As I mentioned in the abstract, Backblaze B2 storage appears to be quite affordable, and is straightfoward to use.  Again, at one point I had over 4TiB stored, with a rough monthly storage cost of about $20 (USD, February 2022).  Backblaze does not charge for uploads, just storage and downloads.  They mention on their pricing page a flat $5/TB/month pricing (they use SI units, so 1000GB = 1TB, not 1024GiB = 1TiB).  This translates to about $0.005 per GiB, with the first 10GB free.  Downloads are $0.01 per GB (I had downloaded about 650GB/608GiB when I tested this during my DRE, at about $6.50).  They also don't have complicated tiers of storage, every stored file is hot, it can be downloaded as soon as it's uploaded, and there is no limit to how much you can store or retrieve.  There is also no minimum storage duration, so you can delete files as soon as you upload them (this is important since Borg could possibly delete files immediately after a prune and compact step).  If you have a cloud storage provider that is even cheaper than this, with better terms, please leave a comment below!

So, let's get started!

Initialization

If you haven't created a Backblaze B2 account yet, follow the Backblaze B2 Quick Start Guide.  These instructions have you create your first B2 bucket, you can do that now, or I show you how to do it later from the command line.  I made my bucket private, so only I (or Backblaze) has accesss to the bucket.  I also set the LifeCycle rules to only keep the latest version of any uploaded file, since Borg keeps track of these files.  Also, I do not have Backblaze encrypting the files I upload.  Encryption doesn't cost extra, it doesn't look like, but since my Borg clients already encrypt before they send data to the Borg server (tennessine) there's no need for B2 to encrypt things. Originally I did all of this setup from the Backblaze website (before I had Borg encrypt files), but you could also do this from the B2 API, which is what the CLI backblaze-b2 tool does.  The main thing is getting the B2 applicaiton and bucket keys, since you'll need them for the next steps. You will be presented with the master account application key only once, please store this somewhere safe (like your password manager), so you can refer to it later!  This key needs to be used to create buckets, and manage the account.  You can also create per-bucket applicaiton keys, which is recommended so that key only has access to the bucket.  These tokens are how you authenticate to B2, rather than using usernames or passwords, or multi-factor authentication (MFA, sometimes called two-factor authentication, or 2FA).  Since we will be scripting this, using MFA is infeasible, we don't want to be pinged each time the server wants to upload new files, or delete files.

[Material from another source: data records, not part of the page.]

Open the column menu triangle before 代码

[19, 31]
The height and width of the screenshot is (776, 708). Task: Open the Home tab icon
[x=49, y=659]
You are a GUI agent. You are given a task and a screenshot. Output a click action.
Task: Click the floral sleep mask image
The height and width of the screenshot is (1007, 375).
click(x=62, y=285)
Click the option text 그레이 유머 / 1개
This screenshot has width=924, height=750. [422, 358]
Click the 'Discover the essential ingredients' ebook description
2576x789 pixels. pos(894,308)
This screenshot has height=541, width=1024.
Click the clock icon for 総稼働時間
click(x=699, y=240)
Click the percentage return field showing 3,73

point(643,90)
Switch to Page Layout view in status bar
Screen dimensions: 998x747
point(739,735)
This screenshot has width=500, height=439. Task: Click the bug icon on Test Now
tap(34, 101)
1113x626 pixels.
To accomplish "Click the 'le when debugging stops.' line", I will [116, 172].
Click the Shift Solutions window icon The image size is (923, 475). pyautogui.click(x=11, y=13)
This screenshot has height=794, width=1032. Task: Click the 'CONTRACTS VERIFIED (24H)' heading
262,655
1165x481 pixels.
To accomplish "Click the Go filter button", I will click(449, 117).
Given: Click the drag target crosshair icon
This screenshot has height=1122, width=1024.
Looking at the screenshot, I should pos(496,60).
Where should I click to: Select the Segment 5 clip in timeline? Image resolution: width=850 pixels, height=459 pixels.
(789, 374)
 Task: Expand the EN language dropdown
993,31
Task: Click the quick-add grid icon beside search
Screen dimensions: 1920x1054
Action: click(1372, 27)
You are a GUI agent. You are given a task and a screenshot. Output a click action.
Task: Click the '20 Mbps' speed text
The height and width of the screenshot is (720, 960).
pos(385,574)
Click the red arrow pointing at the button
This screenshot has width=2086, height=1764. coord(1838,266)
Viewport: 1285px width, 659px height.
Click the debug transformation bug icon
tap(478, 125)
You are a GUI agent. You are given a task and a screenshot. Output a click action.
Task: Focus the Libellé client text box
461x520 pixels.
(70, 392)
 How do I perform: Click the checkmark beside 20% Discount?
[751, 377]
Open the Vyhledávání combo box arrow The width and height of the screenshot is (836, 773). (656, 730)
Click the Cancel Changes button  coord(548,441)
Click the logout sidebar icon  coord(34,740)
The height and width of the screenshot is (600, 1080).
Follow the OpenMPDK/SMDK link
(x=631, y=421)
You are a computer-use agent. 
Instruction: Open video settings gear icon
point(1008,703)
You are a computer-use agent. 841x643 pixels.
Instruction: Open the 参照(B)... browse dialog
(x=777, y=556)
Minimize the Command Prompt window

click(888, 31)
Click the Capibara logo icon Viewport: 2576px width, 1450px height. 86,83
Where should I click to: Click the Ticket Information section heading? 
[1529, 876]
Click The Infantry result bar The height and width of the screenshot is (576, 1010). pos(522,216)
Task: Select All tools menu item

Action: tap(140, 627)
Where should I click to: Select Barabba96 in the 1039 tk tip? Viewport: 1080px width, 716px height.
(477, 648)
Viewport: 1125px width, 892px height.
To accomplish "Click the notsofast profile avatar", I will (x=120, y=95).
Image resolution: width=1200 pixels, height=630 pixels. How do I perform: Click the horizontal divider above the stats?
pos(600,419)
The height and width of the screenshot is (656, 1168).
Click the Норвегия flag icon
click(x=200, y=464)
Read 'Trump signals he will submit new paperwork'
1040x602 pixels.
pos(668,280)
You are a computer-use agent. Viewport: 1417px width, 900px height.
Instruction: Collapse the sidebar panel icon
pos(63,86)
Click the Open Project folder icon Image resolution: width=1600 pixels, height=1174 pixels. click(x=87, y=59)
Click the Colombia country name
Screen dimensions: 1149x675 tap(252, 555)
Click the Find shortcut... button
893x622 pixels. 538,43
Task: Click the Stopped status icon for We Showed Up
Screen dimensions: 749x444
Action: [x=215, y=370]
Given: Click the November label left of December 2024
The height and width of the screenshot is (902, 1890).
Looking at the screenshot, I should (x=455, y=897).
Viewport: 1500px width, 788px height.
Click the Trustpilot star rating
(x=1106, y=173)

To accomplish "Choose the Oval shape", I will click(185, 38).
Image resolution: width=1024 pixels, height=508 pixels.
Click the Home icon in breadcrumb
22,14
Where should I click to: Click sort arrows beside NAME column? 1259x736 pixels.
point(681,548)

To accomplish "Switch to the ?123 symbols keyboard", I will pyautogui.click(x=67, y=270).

Next, install backblaze-b2 from the AUR.  Backblaze just calls this tool b2, but since Arch already has an officially accepted package in the extra repository which provides an executable named b2 (boost, a popular C++ library), the AUR package maintainer calls the Backblaze B2 CLI tool backblaze-b2.  

Authenticate

The first thing to do with backblaze-b2 is authenticate with B2, using the application key, and application ID.  When you created your account you should have created and stored your master application token and ID.  To be more secure, you may wish to generate a new application token that is bucket-specific, along with a bucket ID.  At least on the B2 website, you only see these keys once, so store them somewhere safe, like your password manager.  I first authorized my master account on my laptop, ferrum, using the following command:

backblaze-b2 authorize-account 0123456789ab cdef0123456789abcdef0123456789abcdef012345

This way I can create and manage buckets using backblaze-b2from ferrum, and there's no need to log into the Backblaze website.  This will create the SQLite file ~/.b2_account_info, so you only need to authenticate with this user once.

Create Bucket

Once you've authenticated with your master application key and ID, it's now time to create a bucket.  If you're more comfortable doing this from the Backblaze website, the Quick Guide linked above shows you how to do it.  If you want to manage all buckets from the website, you don't need to autthorize using your master application key and ID, you can simply replace the master application ID (first positional parameter in the backblaze-b2 authorize-account command) with the bucket ID, and the bucket application token (second positional parameter to authorize-account).  Again, if you do this from the website you only see the application key once, so store it in a safe place!  The rest of these instructions assume you're using the command line.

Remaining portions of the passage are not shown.